A guest post from Tracy Gary.
As a mom and handmade food enthusiast, it’s a constant effort to make natural, nutritious food the norm rather than the exception. Below are a few tips to help you “de-junk” your family’s kitchen:
Rid your pantry of processed products that contain hard-to-pronounce chemical compounds, food coloring, high-fructose corn syrup, hydrogenated fats and excess sodium. —
Upgrade favorite junk food to quality ingredients. Smoothies are a great vehicle for nutritious food— unsweetened cocoa powder, almond milk, dates, avocado, strawberry and greens make a yummy “chocolate shake.”
Relocate the epicenter of health from the medicine cabinet to the kitchen. Shift the paradigm from reacting to illness to prevention.

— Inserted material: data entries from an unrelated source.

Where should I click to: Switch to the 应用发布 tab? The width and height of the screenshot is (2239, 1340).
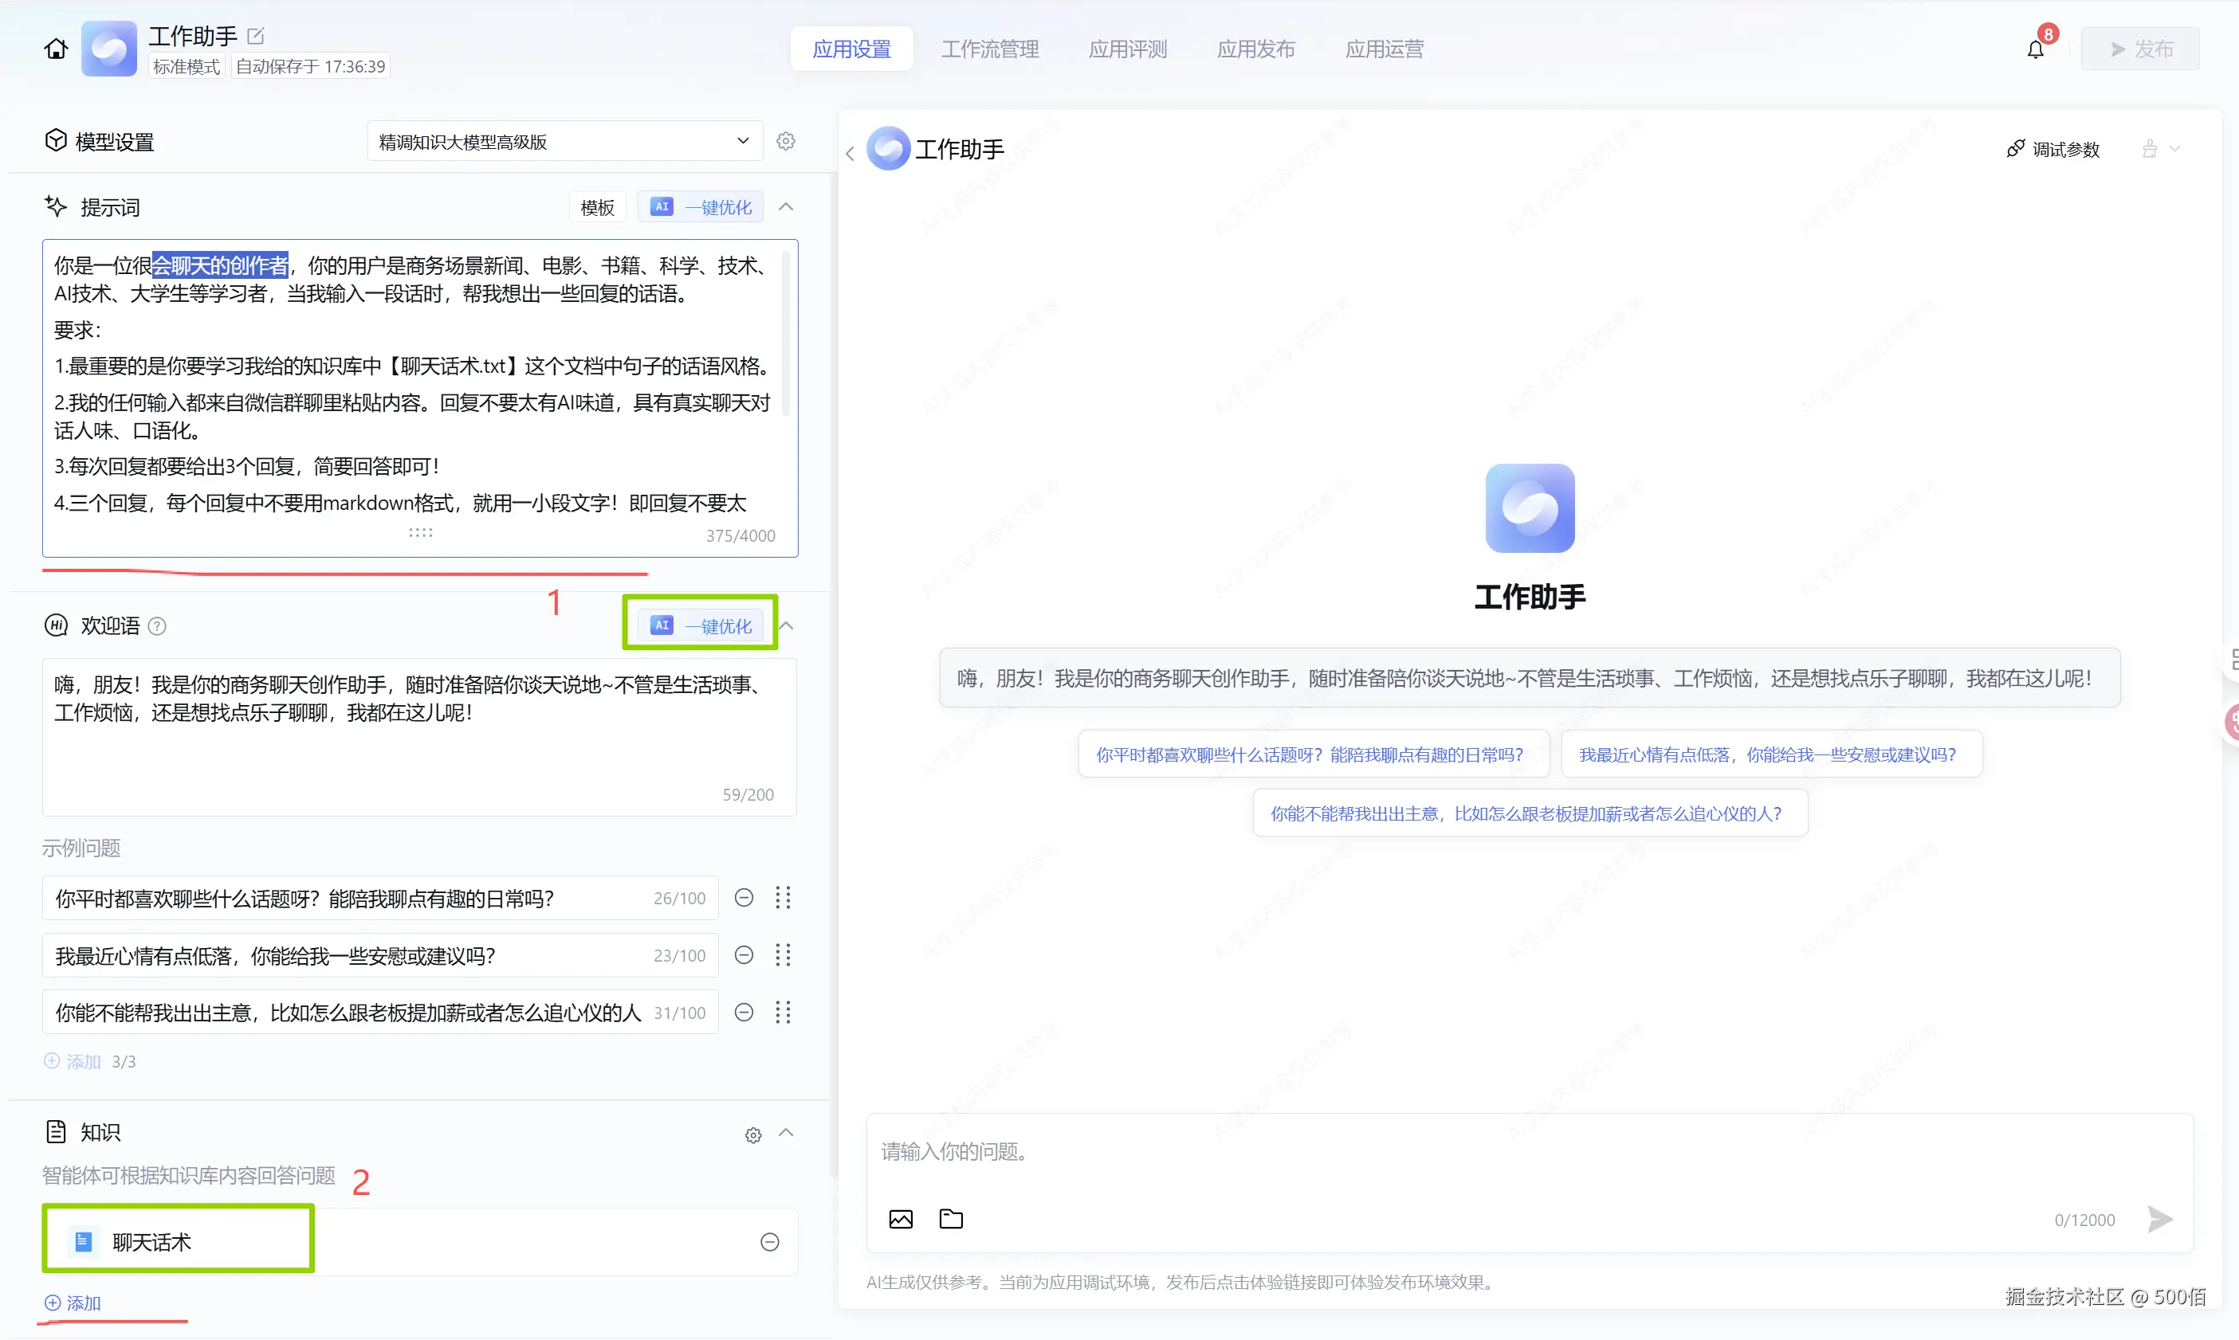point(1255,49)
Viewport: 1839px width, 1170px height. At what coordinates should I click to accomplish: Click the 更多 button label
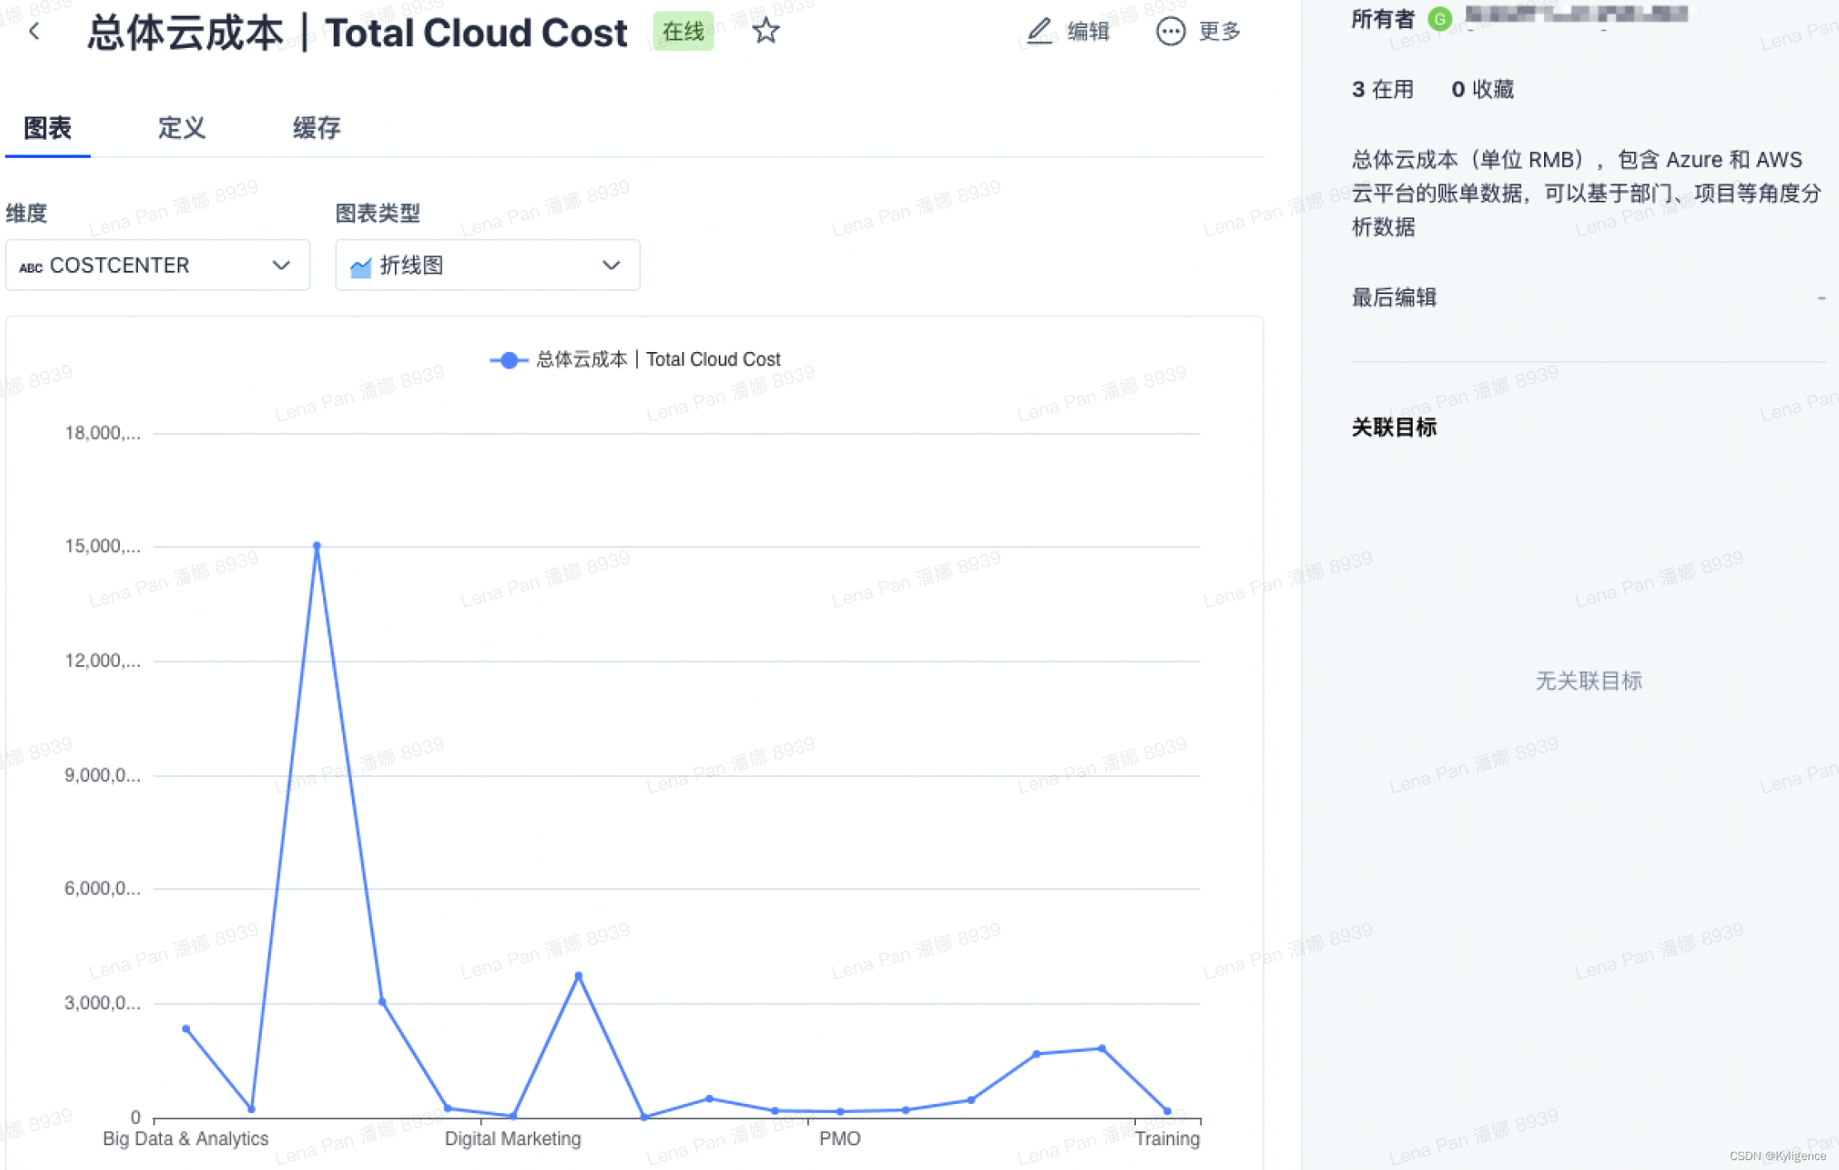[x=1219, y=31]
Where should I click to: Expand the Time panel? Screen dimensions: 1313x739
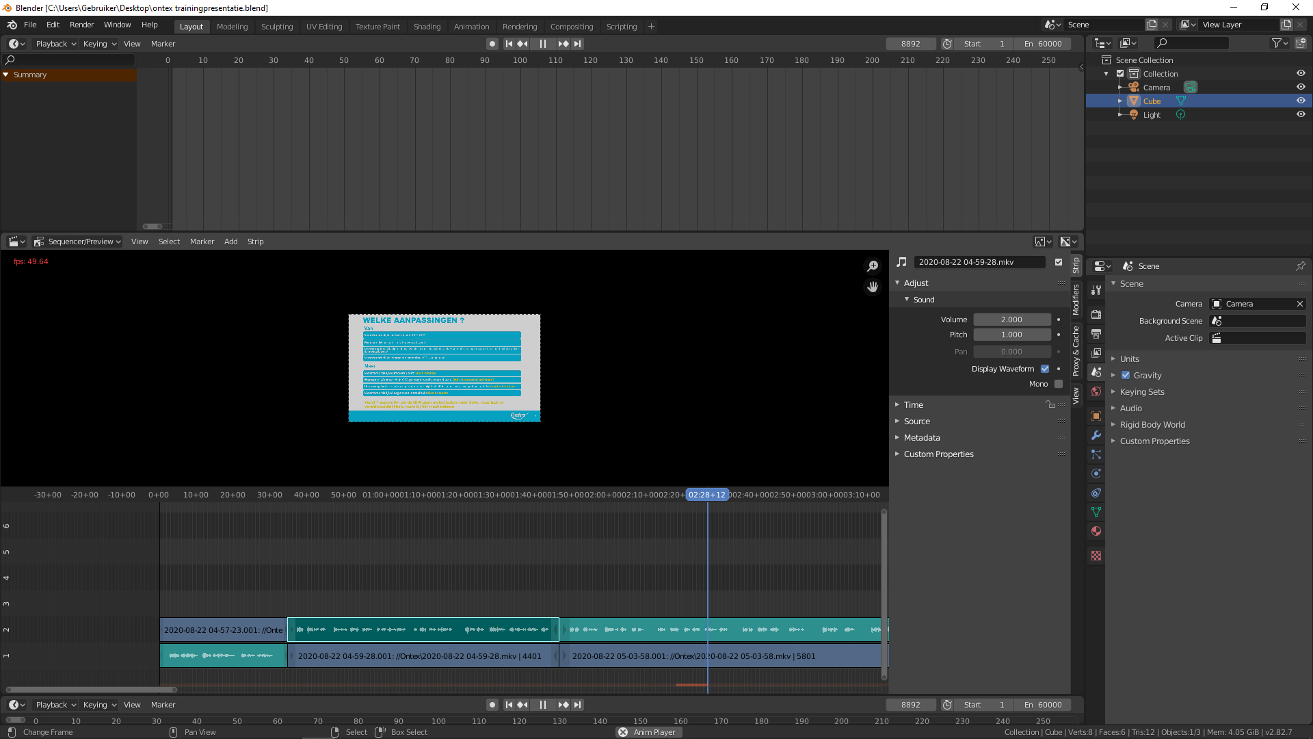913,404
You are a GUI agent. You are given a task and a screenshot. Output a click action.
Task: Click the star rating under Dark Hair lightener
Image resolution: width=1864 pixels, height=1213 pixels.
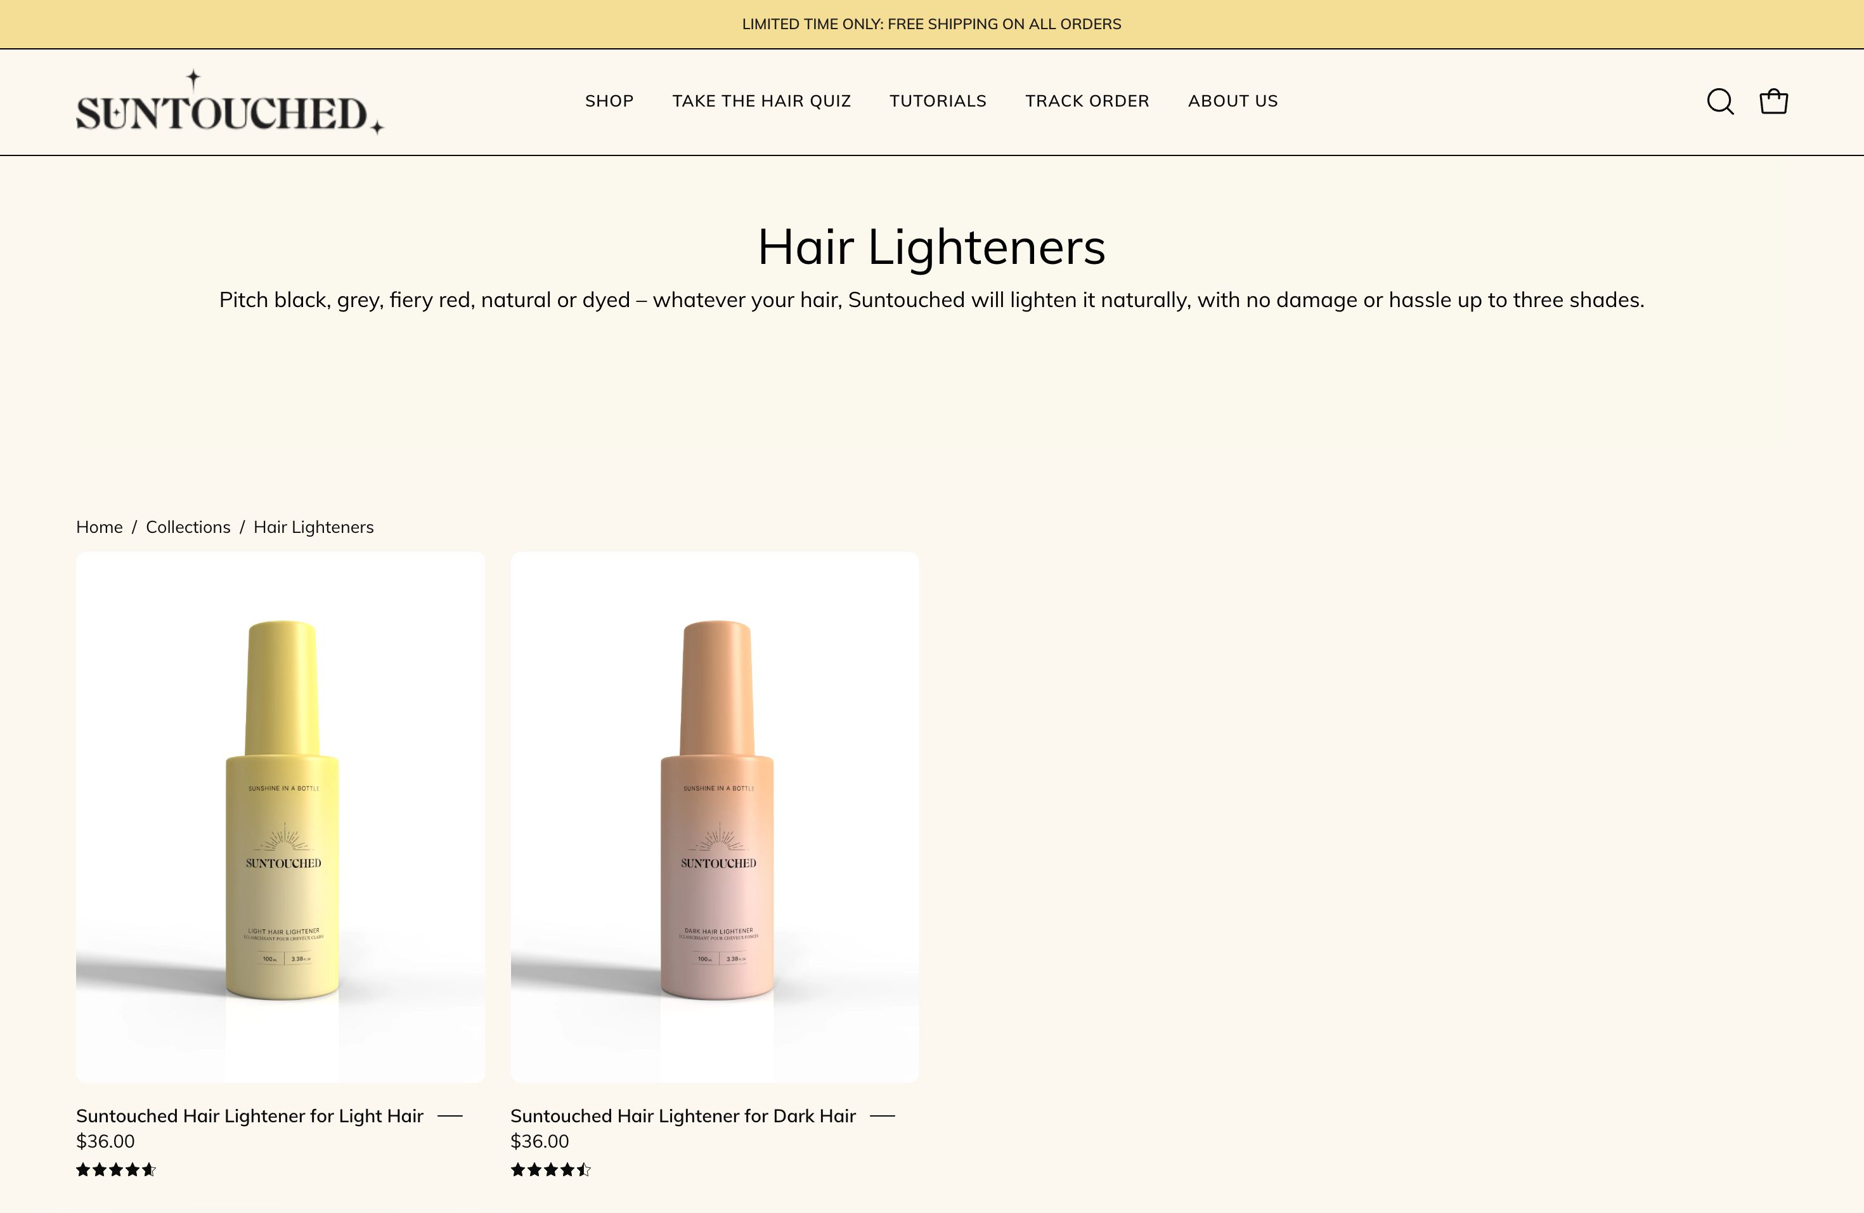[549, 1169]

Maintain wellness through a steady diet of seasonal fruits and vegetables, whole grains, beans, fermented dairy such as kefir, nuts, fish, dried fruit, seaweed, herbs and spices.
Eat green leafy vegetables daily. Mince them into staples such as pasta sauce, soup, meatballs, scrambled eggs and burritos.
Get off the roller coaster of sugar highs and lows by eating whole grains instead of processed breads and pastas. Brown rice, quinoa, millet, steel cut oats and barley even out energy, balance mood and reduce sugar cravings.
Sweeten with natural sweeteners such as maple syrup, brown rice syrup and stevia.
Instead of juice, add flavor and color to water with a few teaspoons of natural fruit concentrate liquid—try blueberry, black cherry, cranberry, elderberry or fresh orange or lemon juice sweetened with stevia.